I’m not asking you to embrace a violent white supremacist or to place yourself in the path of physical harm or to do anything that causes you emotional injury. But generally speaking, if our faith is going to overcome the ugliness around us, we’re all going to have to figure out how to do the difficult work of loving people we dislike. We’re going to have to stop creating false stories about people from a safe distance and get truer ones. We’re going to have to find a way to offer an open hand instead of a clenched fist. We’re going to need to slow down enough and get close enough to our supposed enemies that we can look in the whites of their eyes and find the goodness residing behind them. It may be buried in jagged layers of fear and grief and hopelessness – but it is almost always there. I don’t like to think about the humanity of people when they are acting inhumanely and find ironically that I have the greatest difficulty manufacturing compassion for people who seem to lack compassion, mostly because I don’t want them to get away with something. I don’t want to risk giving tacit consent to the terrible things they do, to the wounds they inflict, to the violence they manufacture – and the simplest way to do this seems to be to despise them. Hating people is always going to be the easier and more expedient path than loving them, because loving them means seeing them fully, hearing their story, stepping into their skin and shoes as best we can, and finding something worth embracing.

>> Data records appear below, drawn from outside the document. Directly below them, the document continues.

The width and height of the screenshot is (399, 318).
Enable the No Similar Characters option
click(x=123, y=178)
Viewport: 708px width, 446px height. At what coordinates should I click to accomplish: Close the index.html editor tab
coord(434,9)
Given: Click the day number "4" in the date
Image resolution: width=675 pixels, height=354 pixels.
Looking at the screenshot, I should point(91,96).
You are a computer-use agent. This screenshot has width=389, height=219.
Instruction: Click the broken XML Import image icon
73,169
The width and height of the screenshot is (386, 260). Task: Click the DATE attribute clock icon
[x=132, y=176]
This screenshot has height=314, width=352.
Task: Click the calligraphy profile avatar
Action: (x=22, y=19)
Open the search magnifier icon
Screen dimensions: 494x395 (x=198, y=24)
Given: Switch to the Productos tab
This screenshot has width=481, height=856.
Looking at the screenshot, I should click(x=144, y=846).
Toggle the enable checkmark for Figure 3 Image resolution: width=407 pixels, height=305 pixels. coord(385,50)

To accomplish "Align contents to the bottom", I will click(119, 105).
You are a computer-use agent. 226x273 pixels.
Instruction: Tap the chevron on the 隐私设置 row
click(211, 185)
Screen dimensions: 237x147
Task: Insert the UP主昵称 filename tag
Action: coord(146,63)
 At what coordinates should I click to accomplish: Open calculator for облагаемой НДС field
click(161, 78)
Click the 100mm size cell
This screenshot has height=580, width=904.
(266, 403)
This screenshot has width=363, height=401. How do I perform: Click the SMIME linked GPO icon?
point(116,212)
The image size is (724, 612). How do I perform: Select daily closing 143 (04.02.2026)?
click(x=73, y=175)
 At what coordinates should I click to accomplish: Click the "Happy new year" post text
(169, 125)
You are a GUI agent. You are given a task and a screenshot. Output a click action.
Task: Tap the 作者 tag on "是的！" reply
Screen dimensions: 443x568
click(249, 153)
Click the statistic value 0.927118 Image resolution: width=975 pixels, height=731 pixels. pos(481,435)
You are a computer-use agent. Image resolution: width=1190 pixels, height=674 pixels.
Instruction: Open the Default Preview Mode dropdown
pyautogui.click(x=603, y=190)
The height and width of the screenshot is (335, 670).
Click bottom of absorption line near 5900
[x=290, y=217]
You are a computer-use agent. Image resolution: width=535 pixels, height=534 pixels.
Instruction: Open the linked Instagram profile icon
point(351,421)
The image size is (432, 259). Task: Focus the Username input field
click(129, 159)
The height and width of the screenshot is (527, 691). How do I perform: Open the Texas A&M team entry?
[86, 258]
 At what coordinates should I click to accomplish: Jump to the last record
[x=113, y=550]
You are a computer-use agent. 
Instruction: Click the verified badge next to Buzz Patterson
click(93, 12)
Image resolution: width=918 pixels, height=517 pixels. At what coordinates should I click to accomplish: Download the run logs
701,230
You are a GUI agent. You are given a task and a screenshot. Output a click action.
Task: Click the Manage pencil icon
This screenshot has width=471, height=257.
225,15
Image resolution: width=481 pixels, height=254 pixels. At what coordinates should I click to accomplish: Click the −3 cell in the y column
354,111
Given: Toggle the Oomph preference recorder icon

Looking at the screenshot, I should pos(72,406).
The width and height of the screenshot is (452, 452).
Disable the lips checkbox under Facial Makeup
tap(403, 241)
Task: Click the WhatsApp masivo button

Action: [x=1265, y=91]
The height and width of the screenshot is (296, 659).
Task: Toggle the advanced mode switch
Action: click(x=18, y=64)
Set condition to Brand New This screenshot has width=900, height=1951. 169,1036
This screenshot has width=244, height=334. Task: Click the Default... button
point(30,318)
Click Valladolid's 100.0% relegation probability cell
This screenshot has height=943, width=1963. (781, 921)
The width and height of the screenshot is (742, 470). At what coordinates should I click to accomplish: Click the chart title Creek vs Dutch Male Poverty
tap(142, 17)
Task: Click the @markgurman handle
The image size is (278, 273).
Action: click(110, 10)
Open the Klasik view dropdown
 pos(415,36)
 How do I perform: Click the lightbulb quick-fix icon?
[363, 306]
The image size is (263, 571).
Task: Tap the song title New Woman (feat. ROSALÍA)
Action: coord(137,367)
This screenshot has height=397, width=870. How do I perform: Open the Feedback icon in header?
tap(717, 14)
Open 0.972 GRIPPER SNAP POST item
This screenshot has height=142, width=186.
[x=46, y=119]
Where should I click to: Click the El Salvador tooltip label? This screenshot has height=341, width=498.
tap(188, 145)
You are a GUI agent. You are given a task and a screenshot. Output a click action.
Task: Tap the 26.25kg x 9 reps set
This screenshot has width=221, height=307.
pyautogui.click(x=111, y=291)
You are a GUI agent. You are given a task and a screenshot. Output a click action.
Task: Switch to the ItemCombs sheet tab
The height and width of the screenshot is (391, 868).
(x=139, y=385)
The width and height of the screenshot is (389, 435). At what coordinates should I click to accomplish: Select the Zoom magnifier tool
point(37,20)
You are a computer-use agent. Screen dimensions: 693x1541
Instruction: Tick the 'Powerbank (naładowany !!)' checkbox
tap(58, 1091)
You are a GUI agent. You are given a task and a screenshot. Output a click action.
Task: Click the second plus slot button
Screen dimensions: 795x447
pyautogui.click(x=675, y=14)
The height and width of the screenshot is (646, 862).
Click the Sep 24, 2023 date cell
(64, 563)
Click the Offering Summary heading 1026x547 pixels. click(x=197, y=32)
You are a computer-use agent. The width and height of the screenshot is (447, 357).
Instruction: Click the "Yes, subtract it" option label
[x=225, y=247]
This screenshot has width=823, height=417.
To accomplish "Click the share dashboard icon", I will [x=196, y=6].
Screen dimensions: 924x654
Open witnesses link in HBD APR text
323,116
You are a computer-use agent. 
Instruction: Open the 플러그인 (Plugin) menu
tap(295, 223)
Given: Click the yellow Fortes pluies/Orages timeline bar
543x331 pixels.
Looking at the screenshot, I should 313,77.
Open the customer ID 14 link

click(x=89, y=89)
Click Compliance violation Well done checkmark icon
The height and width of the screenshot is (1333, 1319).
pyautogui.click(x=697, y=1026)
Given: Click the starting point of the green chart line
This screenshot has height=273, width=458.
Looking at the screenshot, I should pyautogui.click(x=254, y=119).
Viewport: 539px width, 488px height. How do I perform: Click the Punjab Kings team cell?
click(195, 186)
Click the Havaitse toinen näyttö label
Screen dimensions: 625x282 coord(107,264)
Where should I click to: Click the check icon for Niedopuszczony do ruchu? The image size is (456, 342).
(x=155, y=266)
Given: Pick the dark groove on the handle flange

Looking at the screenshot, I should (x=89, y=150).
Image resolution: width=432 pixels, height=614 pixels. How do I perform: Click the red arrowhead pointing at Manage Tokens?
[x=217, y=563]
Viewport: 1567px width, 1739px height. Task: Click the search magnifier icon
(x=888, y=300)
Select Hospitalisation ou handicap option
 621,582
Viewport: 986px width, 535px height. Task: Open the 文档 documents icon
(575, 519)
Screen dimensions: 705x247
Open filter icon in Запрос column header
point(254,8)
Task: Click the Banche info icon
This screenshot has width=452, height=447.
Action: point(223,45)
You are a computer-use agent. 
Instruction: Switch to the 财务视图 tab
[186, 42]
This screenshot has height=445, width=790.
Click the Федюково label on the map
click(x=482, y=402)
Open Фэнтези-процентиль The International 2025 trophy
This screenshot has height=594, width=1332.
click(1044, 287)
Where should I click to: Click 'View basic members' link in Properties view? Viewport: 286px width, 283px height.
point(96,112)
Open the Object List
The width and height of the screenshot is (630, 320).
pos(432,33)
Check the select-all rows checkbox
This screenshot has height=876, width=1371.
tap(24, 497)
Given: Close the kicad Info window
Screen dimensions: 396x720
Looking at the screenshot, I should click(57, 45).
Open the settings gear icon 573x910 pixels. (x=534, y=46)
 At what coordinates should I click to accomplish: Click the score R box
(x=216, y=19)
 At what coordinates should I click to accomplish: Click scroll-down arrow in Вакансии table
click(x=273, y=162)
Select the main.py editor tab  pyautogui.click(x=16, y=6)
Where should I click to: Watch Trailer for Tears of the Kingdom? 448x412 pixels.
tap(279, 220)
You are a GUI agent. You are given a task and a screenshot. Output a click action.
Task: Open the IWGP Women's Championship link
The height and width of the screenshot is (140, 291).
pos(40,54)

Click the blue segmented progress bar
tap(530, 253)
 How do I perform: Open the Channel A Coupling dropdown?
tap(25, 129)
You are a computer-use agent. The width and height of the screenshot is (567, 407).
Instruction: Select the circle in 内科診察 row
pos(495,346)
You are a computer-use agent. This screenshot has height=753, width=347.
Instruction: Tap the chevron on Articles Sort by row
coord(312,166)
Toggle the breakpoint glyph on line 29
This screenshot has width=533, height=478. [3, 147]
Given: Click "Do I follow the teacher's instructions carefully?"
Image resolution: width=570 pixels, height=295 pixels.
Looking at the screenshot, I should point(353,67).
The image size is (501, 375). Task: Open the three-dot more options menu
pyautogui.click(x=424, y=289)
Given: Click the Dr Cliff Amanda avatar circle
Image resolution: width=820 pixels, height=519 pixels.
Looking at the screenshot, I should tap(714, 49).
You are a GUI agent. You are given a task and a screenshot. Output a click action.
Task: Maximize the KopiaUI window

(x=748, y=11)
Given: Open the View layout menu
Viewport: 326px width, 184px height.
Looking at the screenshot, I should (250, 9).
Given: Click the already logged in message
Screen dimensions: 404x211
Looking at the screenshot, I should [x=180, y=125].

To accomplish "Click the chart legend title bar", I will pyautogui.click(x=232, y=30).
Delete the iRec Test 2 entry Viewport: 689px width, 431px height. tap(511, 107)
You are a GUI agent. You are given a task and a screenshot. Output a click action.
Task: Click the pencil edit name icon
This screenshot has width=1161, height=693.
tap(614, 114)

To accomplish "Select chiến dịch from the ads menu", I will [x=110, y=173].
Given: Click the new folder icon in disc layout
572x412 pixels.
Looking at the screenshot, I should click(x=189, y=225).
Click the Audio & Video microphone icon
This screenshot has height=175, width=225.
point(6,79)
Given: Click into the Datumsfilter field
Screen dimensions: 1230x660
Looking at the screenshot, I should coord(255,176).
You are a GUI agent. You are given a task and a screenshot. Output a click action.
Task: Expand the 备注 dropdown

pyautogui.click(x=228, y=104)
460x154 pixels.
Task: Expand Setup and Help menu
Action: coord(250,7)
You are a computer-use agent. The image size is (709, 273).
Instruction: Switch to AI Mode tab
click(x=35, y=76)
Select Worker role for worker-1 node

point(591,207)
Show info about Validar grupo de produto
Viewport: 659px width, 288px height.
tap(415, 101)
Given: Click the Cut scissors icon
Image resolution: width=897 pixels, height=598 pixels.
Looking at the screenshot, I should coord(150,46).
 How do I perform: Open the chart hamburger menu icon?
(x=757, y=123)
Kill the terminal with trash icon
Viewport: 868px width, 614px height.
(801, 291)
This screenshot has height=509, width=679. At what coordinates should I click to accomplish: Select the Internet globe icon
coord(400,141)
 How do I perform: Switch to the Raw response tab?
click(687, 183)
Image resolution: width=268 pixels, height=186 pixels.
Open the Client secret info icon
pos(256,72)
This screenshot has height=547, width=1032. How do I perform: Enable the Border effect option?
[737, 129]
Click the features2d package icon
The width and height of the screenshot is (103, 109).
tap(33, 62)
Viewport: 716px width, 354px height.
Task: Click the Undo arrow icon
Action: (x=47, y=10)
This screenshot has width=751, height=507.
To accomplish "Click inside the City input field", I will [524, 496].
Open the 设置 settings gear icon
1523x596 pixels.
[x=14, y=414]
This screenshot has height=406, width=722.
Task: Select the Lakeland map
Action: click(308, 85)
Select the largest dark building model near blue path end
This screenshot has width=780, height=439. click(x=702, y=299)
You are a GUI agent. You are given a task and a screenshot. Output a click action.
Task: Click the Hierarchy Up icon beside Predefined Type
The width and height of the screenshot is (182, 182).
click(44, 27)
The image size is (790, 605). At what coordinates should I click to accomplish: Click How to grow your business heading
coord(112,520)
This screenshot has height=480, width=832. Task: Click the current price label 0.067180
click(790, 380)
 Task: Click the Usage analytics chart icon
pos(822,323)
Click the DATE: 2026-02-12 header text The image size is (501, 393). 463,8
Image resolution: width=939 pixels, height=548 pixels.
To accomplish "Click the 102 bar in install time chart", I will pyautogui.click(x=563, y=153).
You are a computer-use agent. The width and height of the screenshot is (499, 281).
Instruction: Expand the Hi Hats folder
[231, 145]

— John Pavlovitz, Worth Fighting For, p. 44-45.

Photo: South Riding, Virginia, January 17, 2026

The Incarnation

A God who not only understands but experiences hunger, thirst, weariness, joy, sadness, physical pain, growth, interpersonal relationships, intimacy, betrayal, offense, occasions for celebration, grief, and the full gamut of the human experience is a great deal different from a God who is content to sit on high while looking down low.

In the incarnation, we are confronted with a bizarre proposition. The God that existed before the beginning of time chose to walk among the people as one of their own. What was once thought of as imperceptible became a tangible reality that people could see with their own eyes. Converse with. Even touch. The incarnation suggests that God is indeed living. And, for some of us, all of this is a little difficult to square with a God who exists outside the boundaries of time and space.

— Trey Ferguson, Theologizin’ Bigger, p. 158

Photo: South Riding, Virginia, January 20, 2024

Forgiveness, not Punishment

Actually, we might say that sin condemned and punished through retribution is sin condemned without hope for redemption. But sin exposed through righteousness, with the intent to restore the sinner to God, is grounded in the hope of salvation. So instead of saying that God inflicted the pain of the cross on Jesus as a penalty for our sin, we can say that the horrific nature of the cross exposed and condemned the gravity of our sin. After all, human beings are the ones who put Jesus to death, not God.

And remember, Jesus never said anything about coming to receive punishment for sin, but he said quite a bit about forgiving it. The righteousness of God in Jesus transcended the retributive aspects of the law and brought about our forgiveness – think about Jesus’ prayer for our forgiveness from the cross. In this manner, Jesus gave us his life and revealed to us the law of love that restores us to God and to each other. The Bible tells us that no greater love exists than this (John 15:13).